Jesus Turns the Tables

Is it not written, “My house shall be called a house of prayer for all the nations?” But you have made it a den of robbers. Mark 11:17b

Reference: Mark 11:12-25

In an age where the marketplace tries to play God at every turn, I’m more grateful every day for the above passage, and the context in which Jesus said it.

Yet even with this instructive and dramatic moment in Jesus’ life — one of the few times he ever got physically “aggressive” (by overturning the moneychangers’ tables) –we often forget that we have but one Master, and that Mammon is not it. The church is not immune, especially in America, to the temptations of substituting convenient, compartmentalized tithing for genuine sacrifice, or hollow ritual for meaningful worship.

I heard recently that some megachurches are installing credit-card scanners in their lobbies, to make tithing a quick, relatively painless process. These are lobbies which also, let’s remember, sometimes serve as profit-making coffeehouses, bookstores and mini-malls. Now, I know it’s easy to take potshots at the most extreme examples of how materialism and general shallowness has infiltrated the church.

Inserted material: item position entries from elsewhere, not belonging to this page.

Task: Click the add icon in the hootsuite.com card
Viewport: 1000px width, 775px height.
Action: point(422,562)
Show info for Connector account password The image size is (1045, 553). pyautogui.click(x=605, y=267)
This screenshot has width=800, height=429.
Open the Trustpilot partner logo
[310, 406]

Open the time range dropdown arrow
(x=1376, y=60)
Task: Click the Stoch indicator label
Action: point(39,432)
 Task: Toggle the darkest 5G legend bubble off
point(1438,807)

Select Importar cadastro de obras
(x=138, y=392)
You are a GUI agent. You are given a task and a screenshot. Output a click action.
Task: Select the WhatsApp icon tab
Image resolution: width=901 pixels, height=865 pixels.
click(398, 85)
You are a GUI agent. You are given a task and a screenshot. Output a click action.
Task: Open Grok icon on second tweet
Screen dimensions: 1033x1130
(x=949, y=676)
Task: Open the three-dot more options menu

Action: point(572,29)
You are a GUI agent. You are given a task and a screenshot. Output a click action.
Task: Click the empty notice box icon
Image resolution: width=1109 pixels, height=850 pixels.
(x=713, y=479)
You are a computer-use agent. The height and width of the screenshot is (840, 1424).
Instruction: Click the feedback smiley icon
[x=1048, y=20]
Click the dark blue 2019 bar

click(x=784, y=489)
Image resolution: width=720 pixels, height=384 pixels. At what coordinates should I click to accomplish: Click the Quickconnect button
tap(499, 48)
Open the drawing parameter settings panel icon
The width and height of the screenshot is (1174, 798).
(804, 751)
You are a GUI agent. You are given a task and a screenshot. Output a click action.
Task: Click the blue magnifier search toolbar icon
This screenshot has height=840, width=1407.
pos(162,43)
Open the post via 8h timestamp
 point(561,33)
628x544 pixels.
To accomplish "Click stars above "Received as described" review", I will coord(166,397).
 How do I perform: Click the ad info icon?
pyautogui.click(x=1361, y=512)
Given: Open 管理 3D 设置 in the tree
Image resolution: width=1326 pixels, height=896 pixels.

So that’s not my intention here. There are probably less obvious examples in every church.

I also know things have to be paid for, that ministry costs money. But the above examples are just a few of the many signs that the modern “money makes the world go around” attitude has supplanted the prayerful giving and use of money within the church. It was a temptation in Jesus’ day, as we see above, for people to get distracted from the object of their worship, even in their obedient and worshipful actions. So in overturning the tables and saying the words above, Jesus’ real intention is to overturn the hearts of his followers, to return the hearts of God’s people to their proper focus and expose the enemies in their midst (who are selfish userers, corrupt, …or maybe just distracted themselves from God’s original vision for sacrificial temple offerings).  

Put more than money, or the proper kind of “dove”, into God’s offering basket. Put in your heart. It’s the only investment that pays good dividends for the kingdom.